Q. semecarpifolia has a wide distribution, ranging from eastern Afghanistan through the Himalaya to W. China. Although described by Sir James Smith in 1819, it was probably not introduced until 1900. In that year J. S. Gamble of East Liss, Hants, received acorns from Chakatra in the N.W. Himalaya, from which two seedlings were raised which by 1909 were 10 and 15 ft high respectively (Journ. R.H.S., Vol. 40 (1914), p. 78). Of these one still exists in a garden on the Highfield Estate and measures 47 × 51⁄2 ft (1972). At Tregrehan in Cornwall there are two trees which are possibly older than the East Liss specimen; their measurements are 52 × 5 ft and 56 × 63⁄4 ft (1971).
In the Himalaya Q. semecarpifolia is a gregarious tree, often dominating on north-facing slopes, and ascending to 12,000 ft. In W. Szechwan, on the uplands near Kangting (Tatsien-lu), it is a thicket-forming shrub, ascending to the upper limits of woody vegetation and often associated with Juniperus squamata and certain small-leaved species of rhododendron (Pl. Wils., Vol.

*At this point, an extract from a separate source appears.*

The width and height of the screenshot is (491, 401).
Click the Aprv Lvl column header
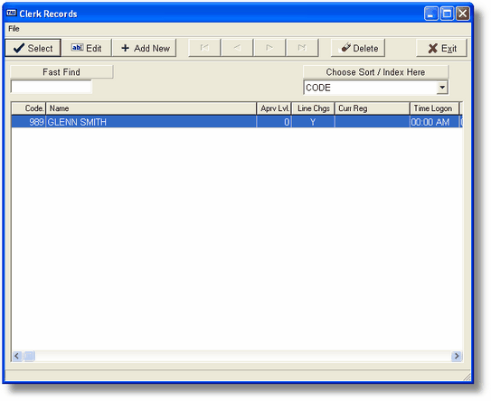pos(274,108)
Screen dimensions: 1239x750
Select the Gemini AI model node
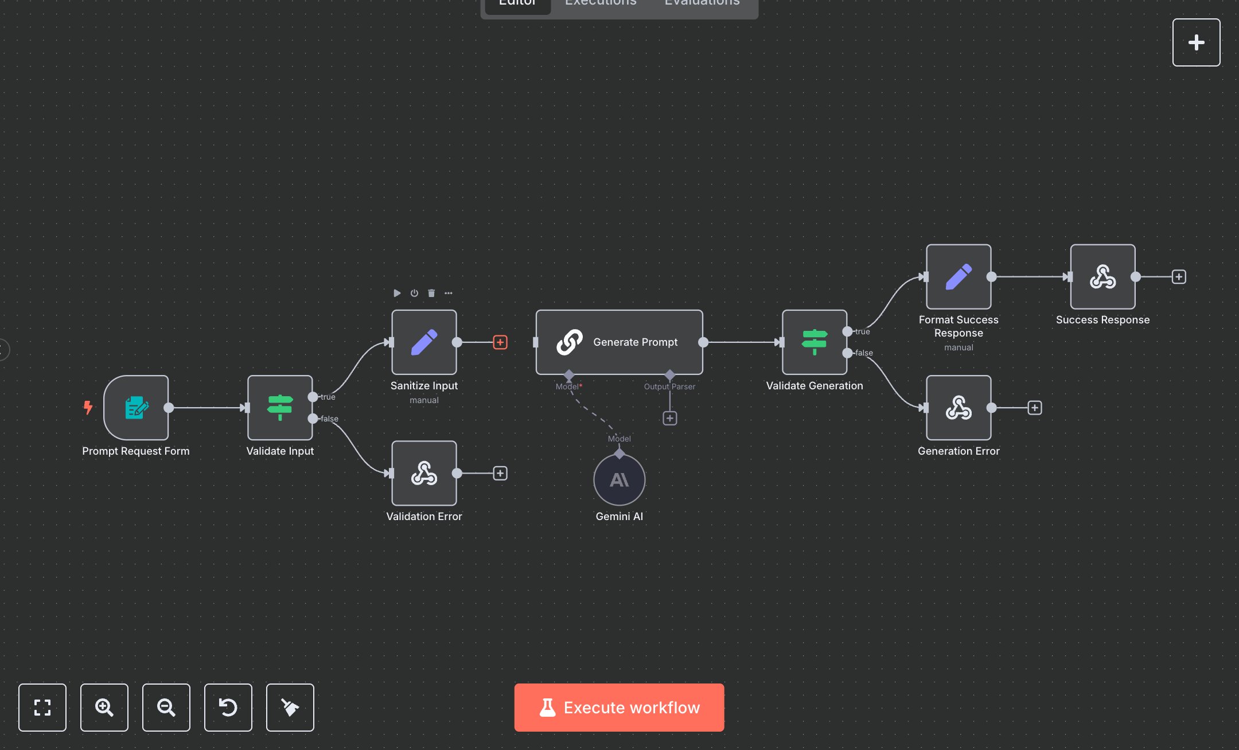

III, p. 221).
specimens: Highfield Estate, Liss, Hants (see page 514) 50 × 6 ft (1978) (the grounds have been built over and this tree is now in a private garden and marked by a plaque); Tregrehan, Cornwall, 59 × 71⁄2 ft (1979).
The specific epithet, often mis-spelt ‘semicarpifolia’, means ‘resembling the leaves of Semecarpus’. S. anacardium has fleshy fruits that yield a juice used as marking-ink and for decorating cloth (Greek ‘semeion’, a mark).